*Task prompt*: For every line in the data below that contains "computer", copy the line.

(Pixel coordinate grounding data)
● ● ●

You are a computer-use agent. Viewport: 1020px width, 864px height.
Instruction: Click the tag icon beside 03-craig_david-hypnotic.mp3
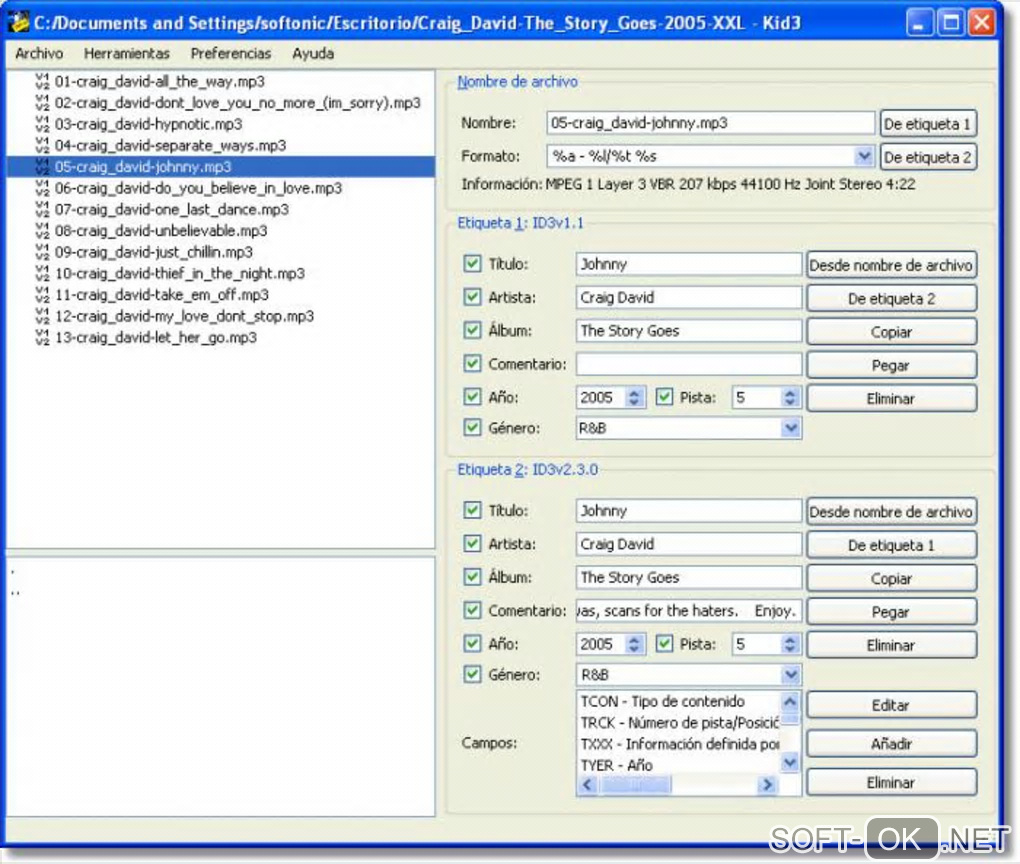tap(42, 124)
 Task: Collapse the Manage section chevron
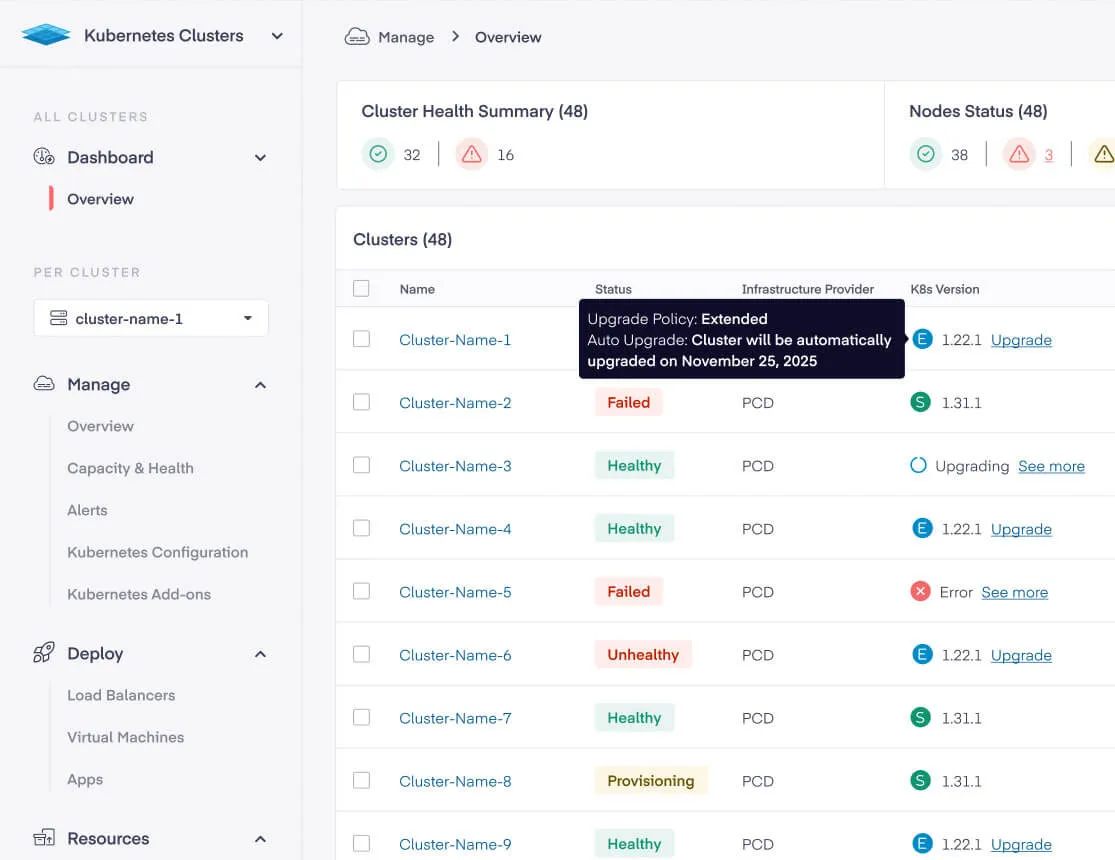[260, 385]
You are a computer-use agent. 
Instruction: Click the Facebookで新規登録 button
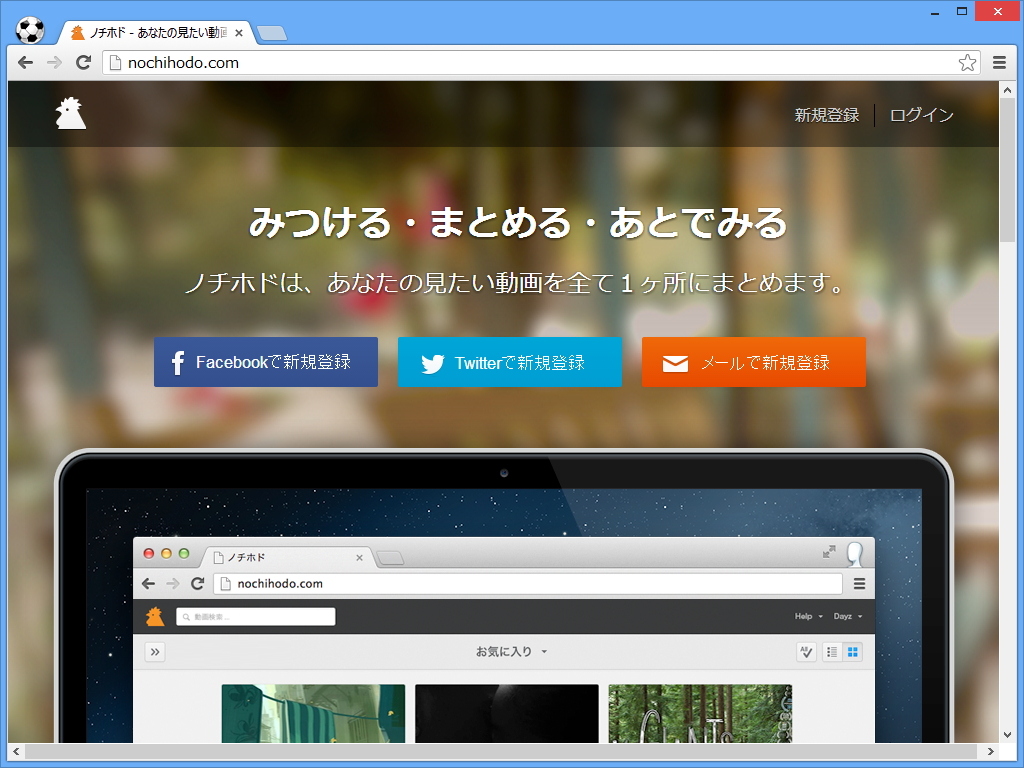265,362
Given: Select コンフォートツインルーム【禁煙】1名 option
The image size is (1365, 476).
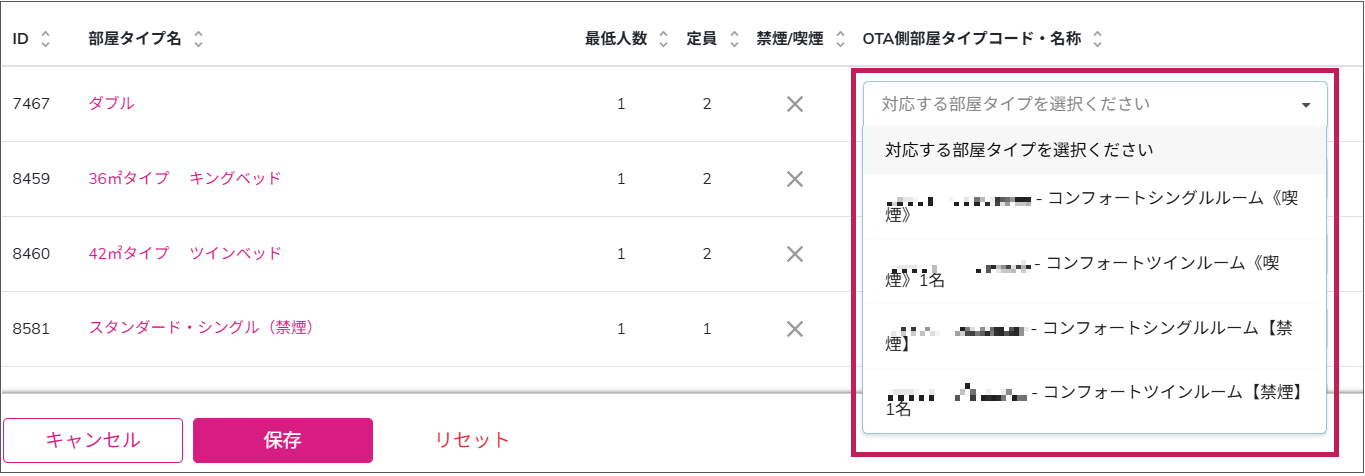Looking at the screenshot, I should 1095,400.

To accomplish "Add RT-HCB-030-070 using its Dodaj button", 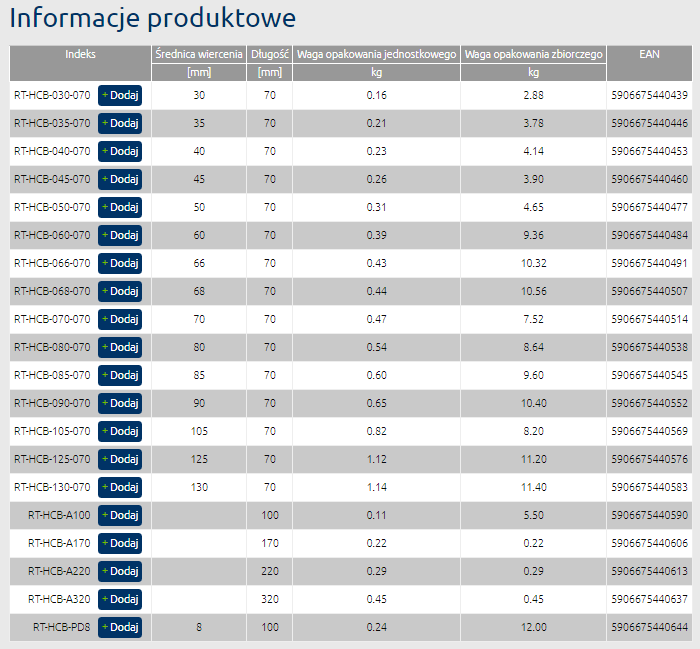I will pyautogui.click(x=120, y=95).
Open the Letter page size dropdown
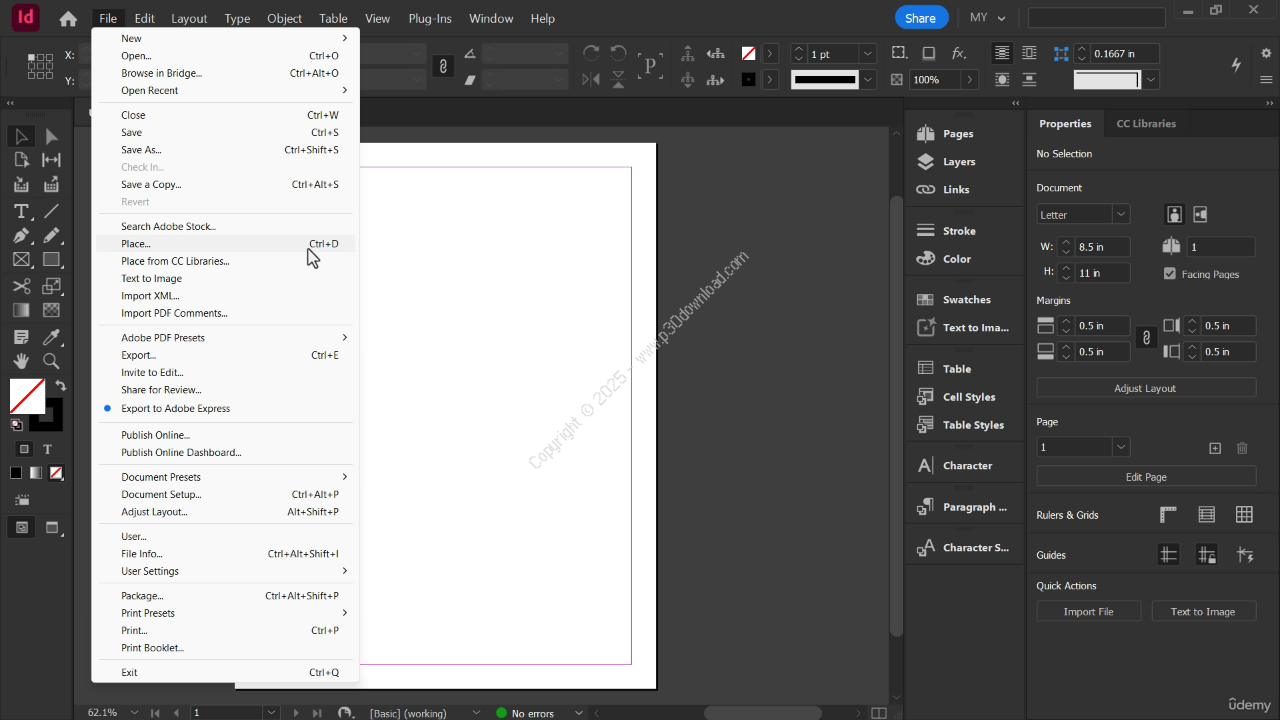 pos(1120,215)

● ● ●

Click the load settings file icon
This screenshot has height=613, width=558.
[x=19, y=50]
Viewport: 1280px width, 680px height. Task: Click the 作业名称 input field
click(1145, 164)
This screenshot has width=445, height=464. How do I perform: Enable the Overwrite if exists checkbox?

● ● ●

*Reply*:
You are a computer-use agent. Viewport: 1020px width, 864px height.
You are a computer-use agent. 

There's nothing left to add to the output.